The truth is, there are many myths about hard money that are keeping mortgage brokers and their investors on the sidelines. The definition of a “hard money lender” is often misused. A quick web search will uncover countless companies claiming to be hard money lenders, but their loan criteria would suggest otherwise.
Hard money parameters
The true hard money lender only cares about the value of the property in question. The moment a lender asks for tax returns and bank statements from a borrower, they fail the basic definition.
A hard money lender does not count low FICO scores, bankruptcies, foreclosures or short sales against a borrower as an automatic disqualifier. If the deal includes sufficient equity, a loan can be made. A true hard money lender also is a portfolio lender. A lender that sells mortgages to Wall Street or any other institution technically cannot be called private money.
A common misconception is that a hard money lender will allow an investor to borrow against any type of property. It is true that hard money has earned its reputation as the Wild West of oddball deals. Hard money loans are used for everything from gas stations and goat farms to strip clubs and coal mines. But there is a nuance in the definition. A true hard money lender will only make loans on nonowner-occupied commercial buildings or residential-investment properties — period.
Notably, different hard money lenders may specialize in certain property niches within these categories of nonowner-occupied commercial or residential-investment properties. As a commercial mortgage broker, you should work with someone who is familiar with the type of deal you are interested in funding.
Common myths
There are several myths about a hard money loan. The first is that the only reason borrowers use hard money is because they have bad credit. It is true that blemished credit is often a driving factor behind choosing a hard money lender, but it’s not the only one. Self-employed borrowers are common hard money clients.
A traditional commercial bank may not be willing to lend to a self-employed borrower, even if that individual has good credit, a successful track record and is willing to pay a higher interest rate. Banks tend to want to see proof of consistent income over a three-year period and that hurdle is often a disqualifying factor for the self-employed borrower.
Another reason a borrower might go the hard money route is to capitalize on a time-sensitive opportunity. A traditional lender might take six weeks or more to process a loan, whereas a private lender can often accelerate the timeline and close on the loan within two weeks. This speed offers a significant advantage for a borrower in a competitive situation, since an offer with the potential of a quick close may entice a seller who doesn’t want to wait for conventional financing to close. From the seller’s perspective, a hard money loan isn’t much different from a cash offer.

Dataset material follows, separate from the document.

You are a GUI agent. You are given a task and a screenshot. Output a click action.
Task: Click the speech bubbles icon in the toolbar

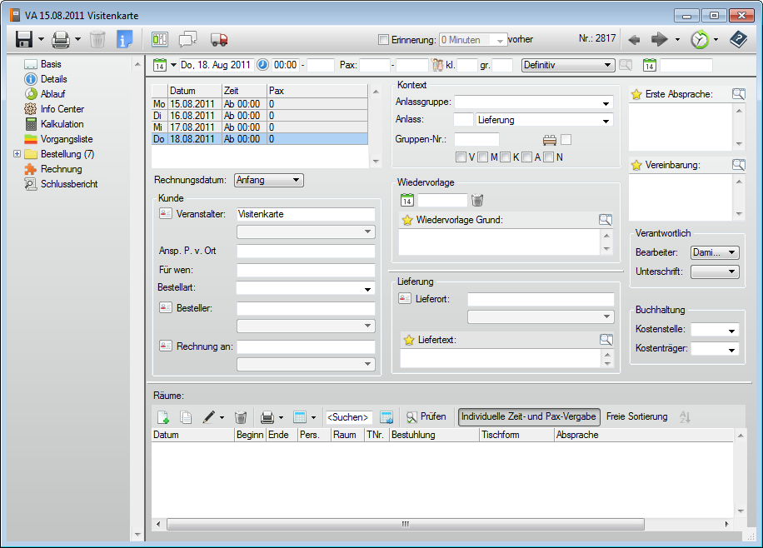(x=188, y=39)
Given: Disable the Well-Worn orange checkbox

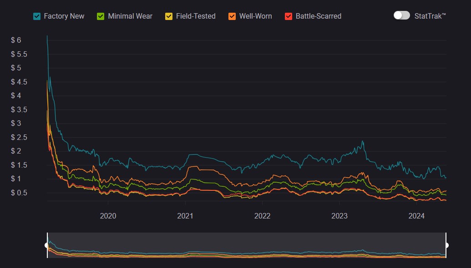Looking at the screenshot, I should pyautogui.click(x=232, y=16).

Another false idea is that hard money focuses on high loan-to-value deals. In reality, it’s just the opposite. Many private commercial mortgage lenders typically will only fund up to 60 percent of the property’s value and require a 40 percent cushion of equity. Some hard money lenders are even more conservative.
Risk management
It is not true that hard money deals lack due diligence. As previously mentioned, the true hard money lender may not do a rigorous financial check on a borrower. They are not concerned about the borrower’s delinquency history, so long as they have sufficient capital to pay the interest on the loan. The hard money lender will, however, do significant due diligence on the asset and its title.

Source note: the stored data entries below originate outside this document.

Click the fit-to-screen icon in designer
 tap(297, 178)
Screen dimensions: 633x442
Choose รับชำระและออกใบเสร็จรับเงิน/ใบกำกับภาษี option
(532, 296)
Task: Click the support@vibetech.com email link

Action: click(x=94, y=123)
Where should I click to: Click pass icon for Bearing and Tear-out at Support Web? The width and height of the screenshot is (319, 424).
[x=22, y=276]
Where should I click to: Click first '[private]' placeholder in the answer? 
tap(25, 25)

The hard money lender will require an inspection and appraisal from a reputable third-party company to verify the type of construction and the property value. Typically, the appraisal will compare sales of similar assets in the same geographic area within the previous year. Depending on the size of the deal, the hard money lender may visit the property in person, do additional research on market trends or conduct stress tests on the loan’s lifetime viability.
Another common myth is that hard money loans are small-balance loans. This is a private money loan, so the minimum and maximum limits are dependent on the individual lender rather than the standards of any government agency. Loans amounts can range anywhere from $100,000 to $5 million or more. Each lender has a sweet spot.
Commercial mortgage brokers often falsely believe they have little to gain from using a hard money lender, but the true hard money lender won’t impose a cap on broker points. Another side benefit for brokers is that, compared to a traditional loan, they typically don’t need to spend as much time packaging a deal for a hard money loan.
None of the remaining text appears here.